DATA SHOWN
┏━━

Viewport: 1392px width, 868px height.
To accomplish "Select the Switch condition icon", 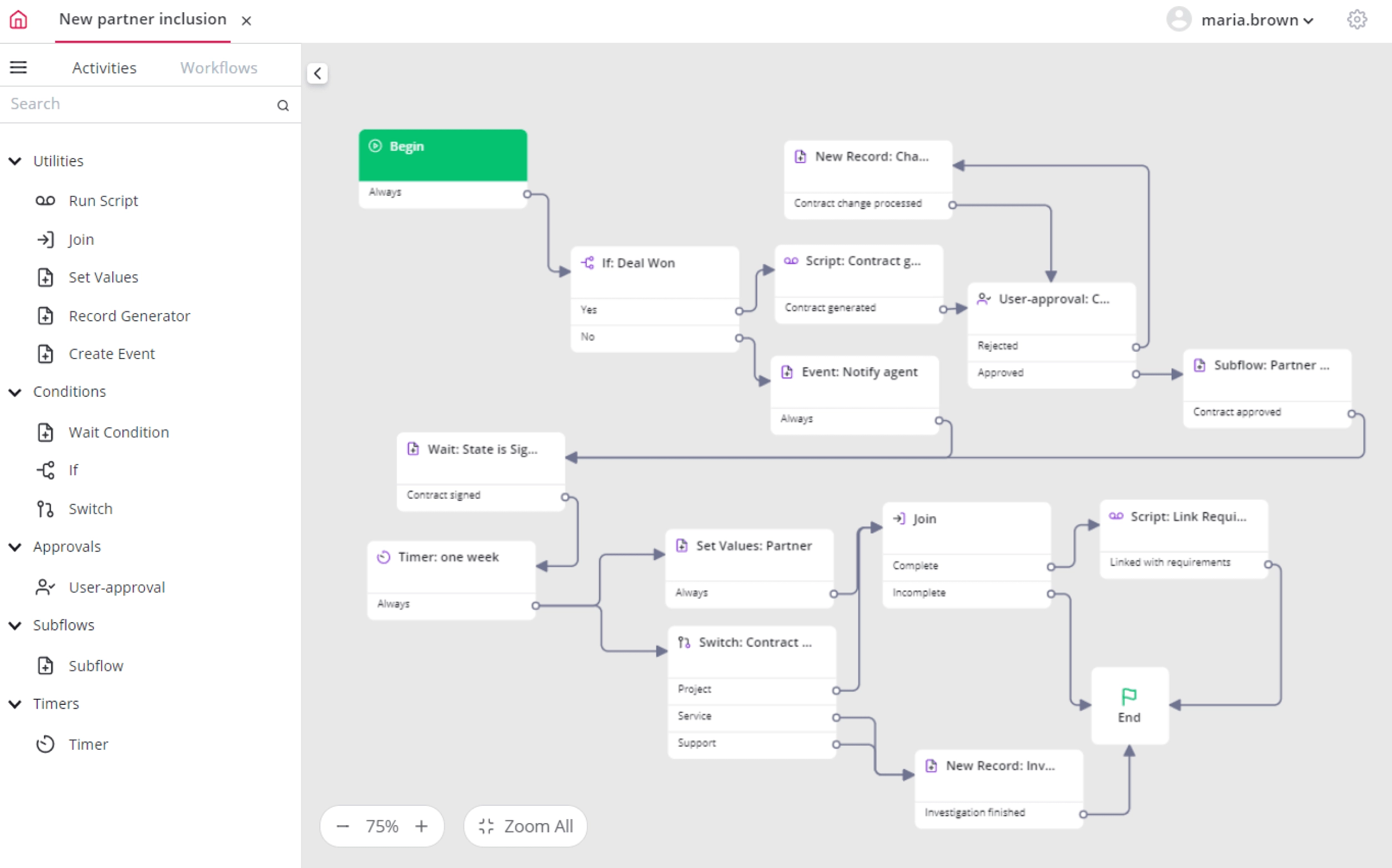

┗━━
┏━━

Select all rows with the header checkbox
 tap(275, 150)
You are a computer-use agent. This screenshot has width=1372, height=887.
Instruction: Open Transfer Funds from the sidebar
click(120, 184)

┗━━

WHAT NEEDS TO BE DONE
Range to print from the listing above: from the line with "Viewport: 1392px width, 868px height." up to and including the line with "the Switch condition". Please print those lines exactly, with no pictures and nothing more.

EXERCISE OUTPUT
Viewport: 1392px width, 868px height.
To accomplish "Select the Switch condition icon", 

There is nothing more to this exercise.